Retour vers les couleurs opalines, le vent, les nuages qui roulent, la pluie, bientôt peut-être.

Laisser derrière soi, pour le moment, les bleus turquoise, outre mer, le vert émeraude, la terre chaude et rouge, les parfums de genevrier.

Se sentir déconcertée, ne plus savoir où l'on est.

La Sardaigne m'a imprégnée, saisie dans ses bras millénaires, a remué mes racines du Sud, celles enfouies soigneusement, qui m'ont sauté au visage, ravies d'être exhumées.

Alors je suis déconcertée, comme orpheline à nouveau et je regarde rouler les nuages sous le vent chahuteur.

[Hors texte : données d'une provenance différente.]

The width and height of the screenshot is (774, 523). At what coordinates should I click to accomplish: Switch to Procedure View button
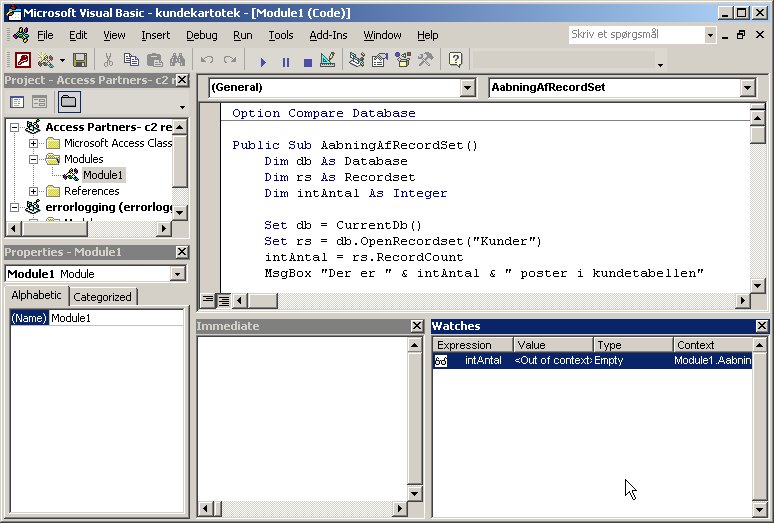[208, 299]
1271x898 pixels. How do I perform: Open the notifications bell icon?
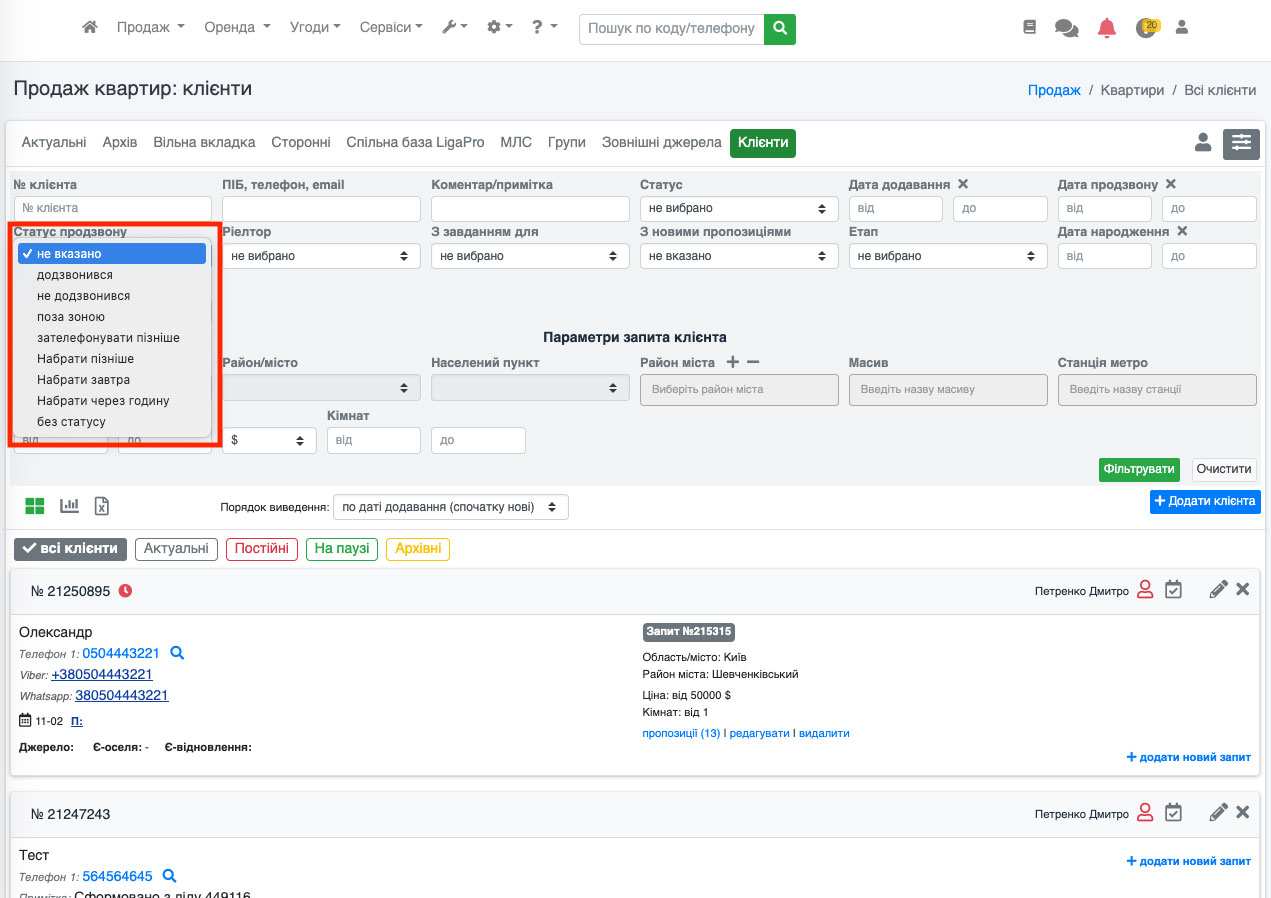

Je demande à la Baie de me réenchanter, je demande à la voile et au vent de me tirer vers le large.

Je cherche l'oubli mais ne le trouve plus.

 Je le crois...

Mais déjà les rondes et les cris d'hirondelles me réjouissent, la marée tiède recouvre mes pieds, les coquillages chatouillent.

Les spatules blanches ont déniché un nouveau territoire de nourriture car la canicule a baissé le niveau d'eau des marais, leurs becs "en spatule" balaient l'eau vivement de droite à gauche.

Je retrouve le fromager, la garagiste, l'accent anglais qui s'enquiert des promenandes en bateau; je fais mon petit tour pour les saluer tous.

J'apprends que j'ai une commande de photophores-fleurs, et une autre de mobiles pour leurs chambres d'hôtes, ça me fait plaisir.

La tourterelle s'est trompée et a failli entrer par la fenêtre ouverte sur la Baie.

J'atteris.

La pluie, doucement, coule sur l'herbe jaunie par le soleil.

Je vous souhaite un bel été, où que vous soyez.